## Activity
Say how many lines in the listing below contain the word "pixel". Give the number alone.

## Information
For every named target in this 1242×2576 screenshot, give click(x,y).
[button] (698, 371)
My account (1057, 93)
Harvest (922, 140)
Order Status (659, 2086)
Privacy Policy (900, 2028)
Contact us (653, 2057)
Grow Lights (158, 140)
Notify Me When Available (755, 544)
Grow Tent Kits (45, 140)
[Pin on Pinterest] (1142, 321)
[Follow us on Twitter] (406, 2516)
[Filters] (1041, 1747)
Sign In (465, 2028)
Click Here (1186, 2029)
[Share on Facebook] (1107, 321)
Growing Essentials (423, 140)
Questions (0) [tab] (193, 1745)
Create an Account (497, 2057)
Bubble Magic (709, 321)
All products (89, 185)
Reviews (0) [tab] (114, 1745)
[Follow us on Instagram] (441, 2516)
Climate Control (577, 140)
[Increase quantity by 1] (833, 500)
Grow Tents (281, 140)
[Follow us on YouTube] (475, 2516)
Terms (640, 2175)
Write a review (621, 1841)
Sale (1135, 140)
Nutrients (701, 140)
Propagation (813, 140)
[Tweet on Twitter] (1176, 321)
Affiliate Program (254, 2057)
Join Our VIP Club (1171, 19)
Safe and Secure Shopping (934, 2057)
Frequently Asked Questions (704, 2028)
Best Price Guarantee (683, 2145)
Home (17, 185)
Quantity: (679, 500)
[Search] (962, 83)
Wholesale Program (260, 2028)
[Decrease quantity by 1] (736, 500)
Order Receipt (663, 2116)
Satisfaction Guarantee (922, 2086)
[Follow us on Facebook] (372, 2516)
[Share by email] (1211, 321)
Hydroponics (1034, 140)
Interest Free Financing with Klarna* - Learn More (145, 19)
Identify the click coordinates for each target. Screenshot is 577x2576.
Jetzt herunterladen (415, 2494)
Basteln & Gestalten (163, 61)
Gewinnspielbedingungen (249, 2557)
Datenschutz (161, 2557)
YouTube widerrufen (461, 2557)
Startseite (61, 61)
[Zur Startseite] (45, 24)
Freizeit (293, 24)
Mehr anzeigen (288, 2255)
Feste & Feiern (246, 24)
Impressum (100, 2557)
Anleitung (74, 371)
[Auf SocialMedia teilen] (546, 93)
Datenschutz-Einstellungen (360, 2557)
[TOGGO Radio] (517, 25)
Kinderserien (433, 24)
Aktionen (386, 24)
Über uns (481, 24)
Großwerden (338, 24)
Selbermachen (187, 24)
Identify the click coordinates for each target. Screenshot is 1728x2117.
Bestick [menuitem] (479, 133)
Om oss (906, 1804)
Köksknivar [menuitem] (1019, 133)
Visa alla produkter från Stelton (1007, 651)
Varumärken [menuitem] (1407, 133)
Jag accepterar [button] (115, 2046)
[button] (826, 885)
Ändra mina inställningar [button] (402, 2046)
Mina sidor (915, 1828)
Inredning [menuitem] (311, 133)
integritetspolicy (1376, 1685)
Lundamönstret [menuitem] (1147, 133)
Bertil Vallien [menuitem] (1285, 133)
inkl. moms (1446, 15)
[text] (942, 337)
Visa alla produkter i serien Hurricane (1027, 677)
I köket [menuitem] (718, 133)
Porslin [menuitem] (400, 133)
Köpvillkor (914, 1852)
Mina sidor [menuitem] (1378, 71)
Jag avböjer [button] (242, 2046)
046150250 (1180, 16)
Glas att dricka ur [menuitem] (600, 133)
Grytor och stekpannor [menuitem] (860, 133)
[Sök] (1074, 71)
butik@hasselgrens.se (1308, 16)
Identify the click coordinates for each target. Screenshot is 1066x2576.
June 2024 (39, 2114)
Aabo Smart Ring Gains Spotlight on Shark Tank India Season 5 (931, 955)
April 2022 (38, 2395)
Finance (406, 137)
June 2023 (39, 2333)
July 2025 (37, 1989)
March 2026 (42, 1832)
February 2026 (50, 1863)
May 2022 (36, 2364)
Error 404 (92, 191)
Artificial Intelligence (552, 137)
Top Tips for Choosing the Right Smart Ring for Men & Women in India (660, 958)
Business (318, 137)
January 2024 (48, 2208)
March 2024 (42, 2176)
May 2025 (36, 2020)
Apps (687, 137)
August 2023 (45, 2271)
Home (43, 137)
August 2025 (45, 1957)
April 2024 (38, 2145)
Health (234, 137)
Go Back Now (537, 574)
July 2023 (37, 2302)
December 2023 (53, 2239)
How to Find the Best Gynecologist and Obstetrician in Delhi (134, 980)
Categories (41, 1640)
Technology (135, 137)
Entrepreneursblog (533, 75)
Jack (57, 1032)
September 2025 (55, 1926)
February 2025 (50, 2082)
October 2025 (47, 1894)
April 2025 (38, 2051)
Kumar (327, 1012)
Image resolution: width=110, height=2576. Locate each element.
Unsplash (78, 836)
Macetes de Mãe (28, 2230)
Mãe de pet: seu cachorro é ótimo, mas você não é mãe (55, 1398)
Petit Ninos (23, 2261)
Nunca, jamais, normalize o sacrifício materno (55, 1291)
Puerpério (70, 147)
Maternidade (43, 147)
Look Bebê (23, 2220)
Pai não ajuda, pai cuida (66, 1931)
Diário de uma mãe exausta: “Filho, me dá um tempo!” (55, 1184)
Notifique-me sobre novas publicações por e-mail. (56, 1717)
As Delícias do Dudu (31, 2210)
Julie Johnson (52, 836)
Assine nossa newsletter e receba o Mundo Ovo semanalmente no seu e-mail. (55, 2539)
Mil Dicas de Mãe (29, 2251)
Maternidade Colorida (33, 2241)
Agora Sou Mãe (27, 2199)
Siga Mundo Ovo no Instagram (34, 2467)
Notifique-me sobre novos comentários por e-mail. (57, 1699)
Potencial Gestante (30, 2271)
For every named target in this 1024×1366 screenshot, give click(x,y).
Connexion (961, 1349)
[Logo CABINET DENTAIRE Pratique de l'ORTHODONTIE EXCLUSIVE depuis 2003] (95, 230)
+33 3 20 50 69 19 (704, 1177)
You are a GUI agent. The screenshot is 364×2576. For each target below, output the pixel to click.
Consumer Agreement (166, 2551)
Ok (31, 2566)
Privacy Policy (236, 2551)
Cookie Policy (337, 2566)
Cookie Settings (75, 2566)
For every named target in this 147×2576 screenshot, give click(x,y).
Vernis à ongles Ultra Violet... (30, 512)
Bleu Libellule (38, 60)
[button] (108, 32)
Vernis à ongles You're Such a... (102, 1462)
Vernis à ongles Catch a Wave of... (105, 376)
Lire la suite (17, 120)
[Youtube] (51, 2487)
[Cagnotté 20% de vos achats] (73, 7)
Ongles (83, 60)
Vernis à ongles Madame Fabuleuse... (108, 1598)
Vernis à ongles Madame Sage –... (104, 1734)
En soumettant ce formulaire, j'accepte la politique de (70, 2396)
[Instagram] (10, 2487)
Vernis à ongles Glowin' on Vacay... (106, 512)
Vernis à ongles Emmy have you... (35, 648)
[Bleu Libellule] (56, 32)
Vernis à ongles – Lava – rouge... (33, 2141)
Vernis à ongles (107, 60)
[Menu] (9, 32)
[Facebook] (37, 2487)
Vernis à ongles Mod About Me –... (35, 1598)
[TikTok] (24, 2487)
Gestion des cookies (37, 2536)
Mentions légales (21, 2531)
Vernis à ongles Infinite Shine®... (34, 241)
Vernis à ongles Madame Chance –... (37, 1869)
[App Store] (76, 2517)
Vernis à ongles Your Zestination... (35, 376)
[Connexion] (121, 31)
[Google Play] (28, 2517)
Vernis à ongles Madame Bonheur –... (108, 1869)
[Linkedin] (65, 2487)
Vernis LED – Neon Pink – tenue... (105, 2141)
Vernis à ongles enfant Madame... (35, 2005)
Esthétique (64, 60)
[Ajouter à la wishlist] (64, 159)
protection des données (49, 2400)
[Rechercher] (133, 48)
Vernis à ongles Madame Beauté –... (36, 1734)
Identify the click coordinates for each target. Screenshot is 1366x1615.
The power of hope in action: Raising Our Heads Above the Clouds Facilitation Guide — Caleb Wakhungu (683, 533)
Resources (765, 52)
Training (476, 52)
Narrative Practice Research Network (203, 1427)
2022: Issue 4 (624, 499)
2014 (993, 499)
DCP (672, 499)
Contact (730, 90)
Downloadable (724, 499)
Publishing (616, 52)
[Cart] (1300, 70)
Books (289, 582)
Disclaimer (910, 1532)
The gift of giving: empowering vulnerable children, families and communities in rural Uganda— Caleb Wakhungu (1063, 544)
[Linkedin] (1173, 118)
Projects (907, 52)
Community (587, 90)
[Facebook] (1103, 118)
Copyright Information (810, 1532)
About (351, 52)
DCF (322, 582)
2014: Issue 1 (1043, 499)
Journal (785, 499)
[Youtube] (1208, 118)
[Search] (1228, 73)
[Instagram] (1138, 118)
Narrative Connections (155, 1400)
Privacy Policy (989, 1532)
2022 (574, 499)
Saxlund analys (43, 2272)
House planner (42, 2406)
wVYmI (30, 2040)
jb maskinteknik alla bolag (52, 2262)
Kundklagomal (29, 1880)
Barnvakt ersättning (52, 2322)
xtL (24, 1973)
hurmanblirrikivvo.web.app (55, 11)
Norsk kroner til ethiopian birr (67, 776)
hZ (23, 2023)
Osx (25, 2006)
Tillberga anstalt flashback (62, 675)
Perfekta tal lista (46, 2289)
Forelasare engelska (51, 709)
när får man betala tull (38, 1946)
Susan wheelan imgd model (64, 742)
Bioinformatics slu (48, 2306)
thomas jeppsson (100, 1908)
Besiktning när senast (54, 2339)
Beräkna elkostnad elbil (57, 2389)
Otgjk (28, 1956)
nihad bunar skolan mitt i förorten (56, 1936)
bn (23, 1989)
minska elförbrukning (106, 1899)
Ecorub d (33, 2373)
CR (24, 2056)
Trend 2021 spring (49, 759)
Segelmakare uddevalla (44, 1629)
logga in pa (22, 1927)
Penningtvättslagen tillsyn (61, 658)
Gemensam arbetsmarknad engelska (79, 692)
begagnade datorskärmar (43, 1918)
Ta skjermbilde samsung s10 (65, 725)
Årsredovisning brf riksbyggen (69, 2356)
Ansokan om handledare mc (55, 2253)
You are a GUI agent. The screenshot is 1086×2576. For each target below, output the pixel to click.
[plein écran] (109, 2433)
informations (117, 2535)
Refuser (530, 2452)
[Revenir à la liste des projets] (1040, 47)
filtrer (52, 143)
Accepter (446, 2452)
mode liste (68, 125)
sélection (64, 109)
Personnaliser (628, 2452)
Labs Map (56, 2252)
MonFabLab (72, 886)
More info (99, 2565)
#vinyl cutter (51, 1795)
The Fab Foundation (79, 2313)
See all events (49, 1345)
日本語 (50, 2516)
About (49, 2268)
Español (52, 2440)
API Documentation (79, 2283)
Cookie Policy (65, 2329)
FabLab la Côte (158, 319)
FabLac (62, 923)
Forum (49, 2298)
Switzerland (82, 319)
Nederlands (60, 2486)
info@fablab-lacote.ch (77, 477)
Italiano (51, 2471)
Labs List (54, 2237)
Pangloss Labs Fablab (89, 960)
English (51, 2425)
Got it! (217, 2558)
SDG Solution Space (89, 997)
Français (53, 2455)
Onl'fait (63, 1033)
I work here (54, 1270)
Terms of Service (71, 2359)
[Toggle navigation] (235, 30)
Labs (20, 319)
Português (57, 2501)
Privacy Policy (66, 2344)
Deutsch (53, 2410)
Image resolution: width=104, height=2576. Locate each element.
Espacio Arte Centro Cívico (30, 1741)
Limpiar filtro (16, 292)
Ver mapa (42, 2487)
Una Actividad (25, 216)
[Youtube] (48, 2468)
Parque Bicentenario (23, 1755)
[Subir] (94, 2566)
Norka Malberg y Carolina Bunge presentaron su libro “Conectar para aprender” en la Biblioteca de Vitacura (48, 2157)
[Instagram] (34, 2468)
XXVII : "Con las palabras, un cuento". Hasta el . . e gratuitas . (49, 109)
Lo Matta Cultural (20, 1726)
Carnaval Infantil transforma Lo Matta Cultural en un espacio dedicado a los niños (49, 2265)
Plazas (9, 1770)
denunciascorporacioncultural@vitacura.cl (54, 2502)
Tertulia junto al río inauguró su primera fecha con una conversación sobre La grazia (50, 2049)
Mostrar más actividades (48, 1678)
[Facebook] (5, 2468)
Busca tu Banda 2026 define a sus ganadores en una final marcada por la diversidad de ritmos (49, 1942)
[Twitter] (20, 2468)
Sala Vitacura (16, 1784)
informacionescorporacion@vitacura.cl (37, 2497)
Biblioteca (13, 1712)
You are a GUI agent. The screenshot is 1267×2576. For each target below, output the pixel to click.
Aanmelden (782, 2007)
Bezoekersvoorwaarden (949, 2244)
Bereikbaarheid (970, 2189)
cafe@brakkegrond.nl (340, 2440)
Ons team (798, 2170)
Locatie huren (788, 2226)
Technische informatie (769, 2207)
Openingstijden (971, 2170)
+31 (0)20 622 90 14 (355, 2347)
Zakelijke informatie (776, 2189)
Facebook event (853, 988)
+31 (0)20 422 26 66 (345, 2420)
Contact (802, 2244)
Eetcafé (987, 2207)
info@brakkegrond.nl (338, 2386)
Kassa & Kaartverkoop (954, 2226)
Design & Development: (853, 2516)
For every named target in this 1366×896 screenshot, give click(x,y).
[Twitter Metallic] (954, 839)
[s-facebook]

## Output below
3